Nobody is "normal" is heard a lot....I'd prefer to say "everyone is normal but some need help to keep on track".

Tony WK

JessF
Valued Contributor
Valued Contributor
Hello Dreamwish, my personal feeling is that insight is only half the battle. Knowing why you think or behave in a certain way is not usually enough to extinguish that if it's unhelpful, and in some cases I think it can become an excuse. For example, having poor relationships over and over again, and instead of trying to repair those relationships falling back on "well, this always happens because I had bad parents with a bad marriage, how was I supposed to learn?" . Knowing that how you think and feel now is just an echo of a distant past can be helpful, but it still takes some work to make changes in the here and now.

Starwolf
Blue Voices Member
Blue Voices Member

The substance Vs shadow aspect of relationships, particularly applies to those where one person has narcissistic tendencies...or is overwhelmingly dominant.
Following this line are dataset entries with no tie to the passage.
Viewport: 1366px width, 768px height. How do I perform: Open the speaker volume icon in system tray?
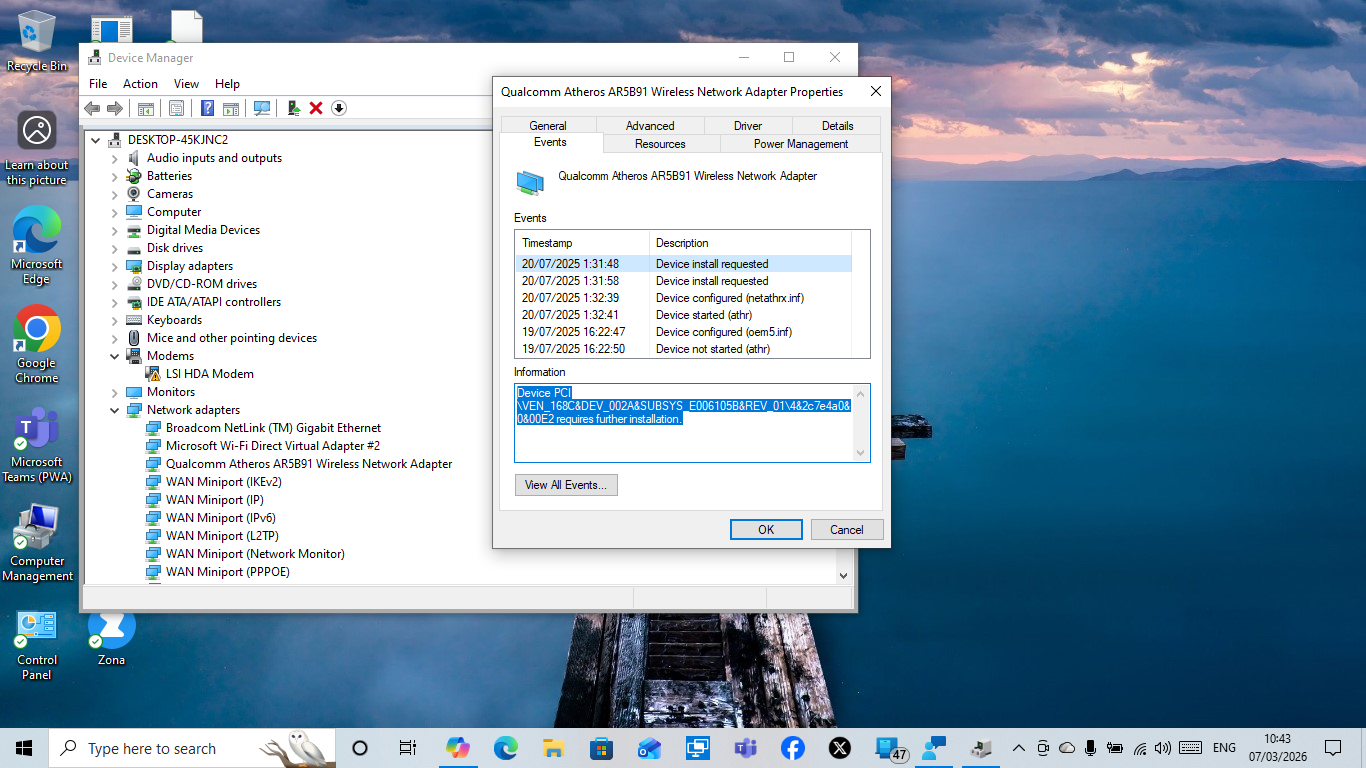pos(1162,747)
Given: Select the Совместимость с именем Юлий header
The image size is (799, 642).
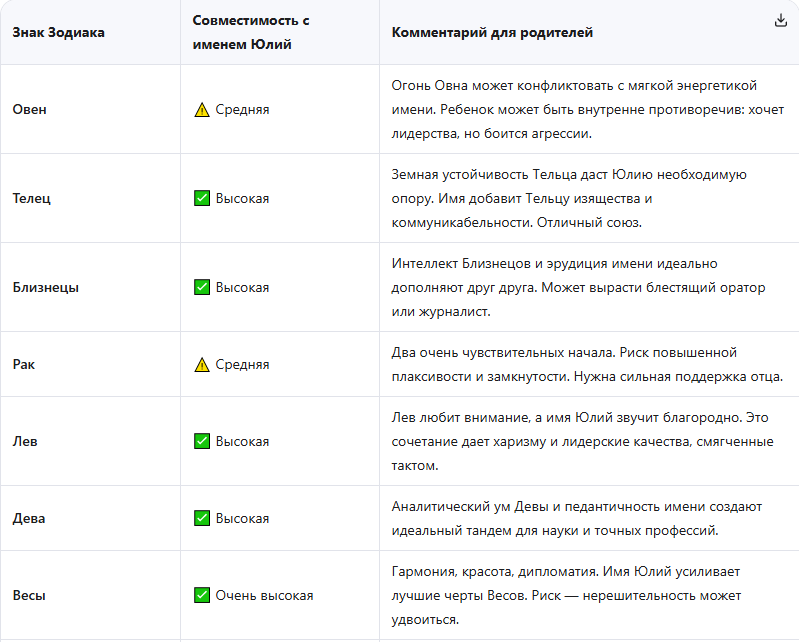Looking at the screenshot, I should tap(251, 33).
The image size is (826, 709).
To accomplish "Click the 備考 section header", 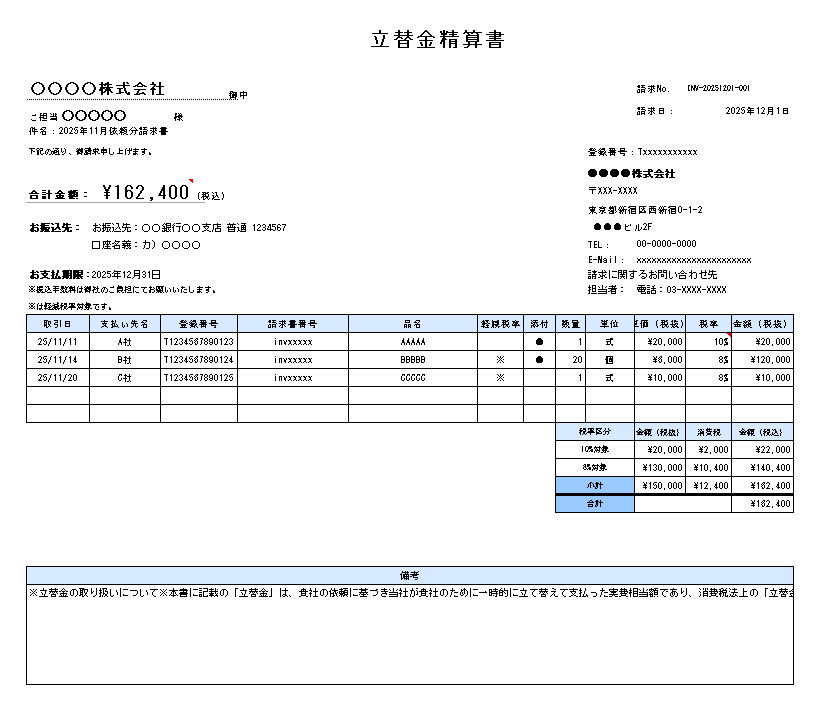I will coord(409,575).
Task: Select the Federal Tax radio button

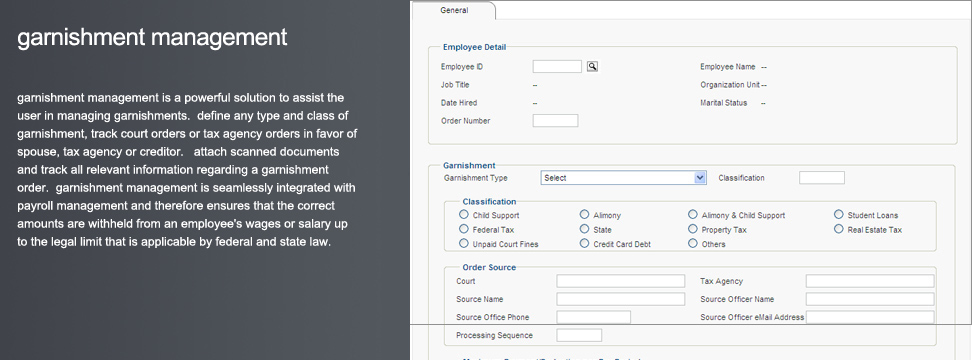Action: (464, 229)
Due to their own issues and hidden insecurities, such types need to assume control over a vulnerable victim. They need to feel in charge...at all cost. Guilt inducing, manipulating, belittling etc...Sometimes the abuse is only emotional, sometimes it is also physical, even sexual. Their vampire like behaviour sucks a victim's power away in order to strengthen their own.

Ideal victims also have personal issues, lack of or shaky self identity, self-worth, self-confidence etc.... A narcissistic person will work on gradually, persistently eroding whatever is left of that. S/he will thrive on the "challenge" and enjoy winning resulting battles and confrontations. And winning s/he must.

V17
Community Member
Thank you so much for elaborating on this Starwolf, seriously - it's been a great help. V.

Sooooo true Star!

The only problem is that unfortunately feelings of unworthiness and self-doubt are in all of us. I don't care how successful you are, sit on a meditation cushion for 5 years and it will reveal itself one way or another!

Therefore it is not just people like us that are vulnerable to being sucked into their controlling vortex, but all people are. Yes, in lots of ways we are easier victims in that we've already been primed, but if you chip someone long enough they will begin to question their goodness and self worth.

If a person has no prior experience with this sort of a personality style they will become extremely defensive at the suggestion that their partner may have narcissistic tendencies. They will cut friendships or point blank decide within seconds that 'I don't like you', because they're not ready to question the authenticity of the intimacy they have experienced with them, and it makes them angry that you dare doubt it.

Dreamwish
Community Member

Hey Jess

thanks so much for replying, and I totally agree with your post! Having insight is only half the battle and I think once someone has some insight it can really help them in changing the negative behaviour, or at least start to question the legitimacy of the behaviour and think "Mmm why am I really doing this?" but yeah knowing is one thing but actually changing is much harder. I made my partner go to therapy to get help with his issues and he was diagnosed with a serious personality disorder, which he says he felt somehow during his life that there was something not quite right but never said anything but I was honestly in total shock when I found out and wondered how on earth I never saw how *different* he was and I've been with him for 6 years. Maybe I was in denial or just blind or really stupid the whole time, maybe I can't trust my judgement of people, I was gutted after finding that out. We both didn't have much insight at all. So its something I really want to work on - gaining more insight and making changes. Thank you again Jess you made a valid point and I'm in total agreeance.